▶ **EXERCISE PROMPT**: Can you format each line of the listing below as a JSON list of strings, one string per line, with blank lines omitted and the pictures left out?

Item position entries:
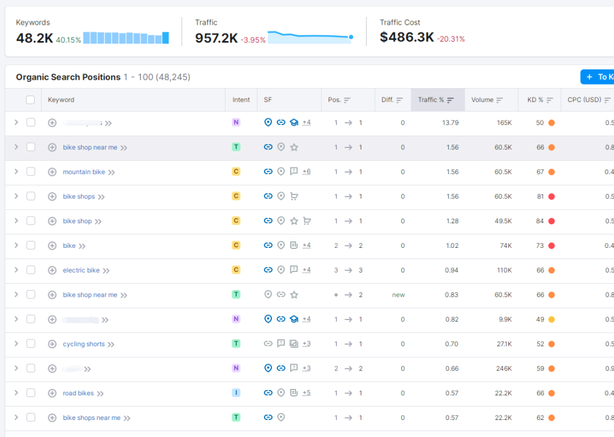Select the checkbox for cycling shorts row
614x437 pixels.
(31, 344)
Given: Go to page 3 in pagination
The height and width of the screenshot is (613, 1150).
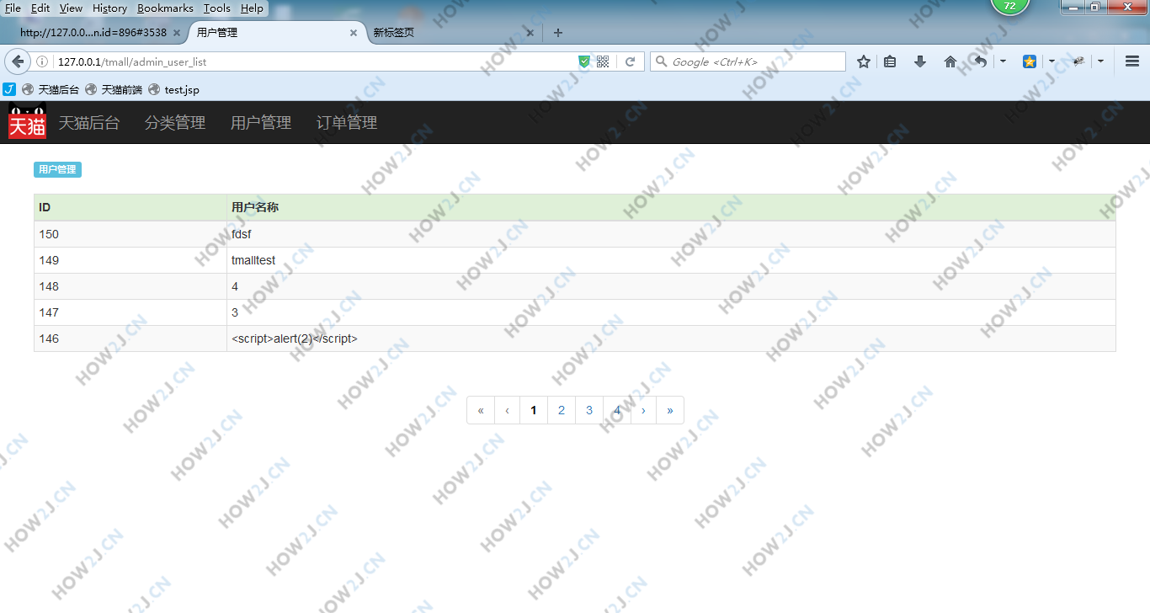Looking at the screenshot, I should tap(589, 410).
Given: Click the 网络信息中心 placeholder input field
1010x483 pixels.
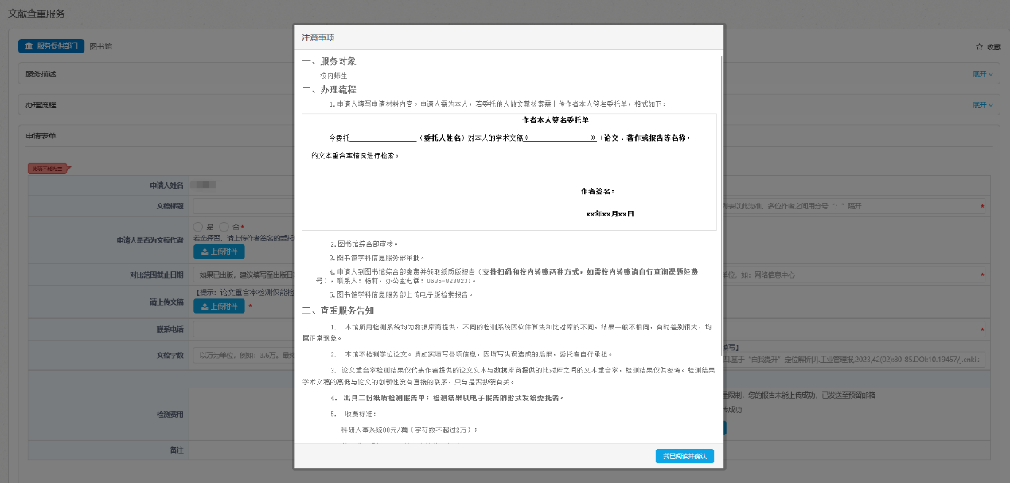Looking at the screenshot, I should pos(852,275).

▶ **RESPONSE**:
[
  "Select the checkbox for cycling shorts row",
  "614x437 pixels.",
  "(31, 344)",
  "Given: Go to page 3 in pagination",
  "The height and width of the screenshot is (613, 1150).",
  "Looking at the screenshot, I should tap(589, 410).",
  "Given: Click the 网络信息中心 placeholder input field",
  "1010x483 pixels.",
  "Looking at the screenshot, I should pos(852,275)."
]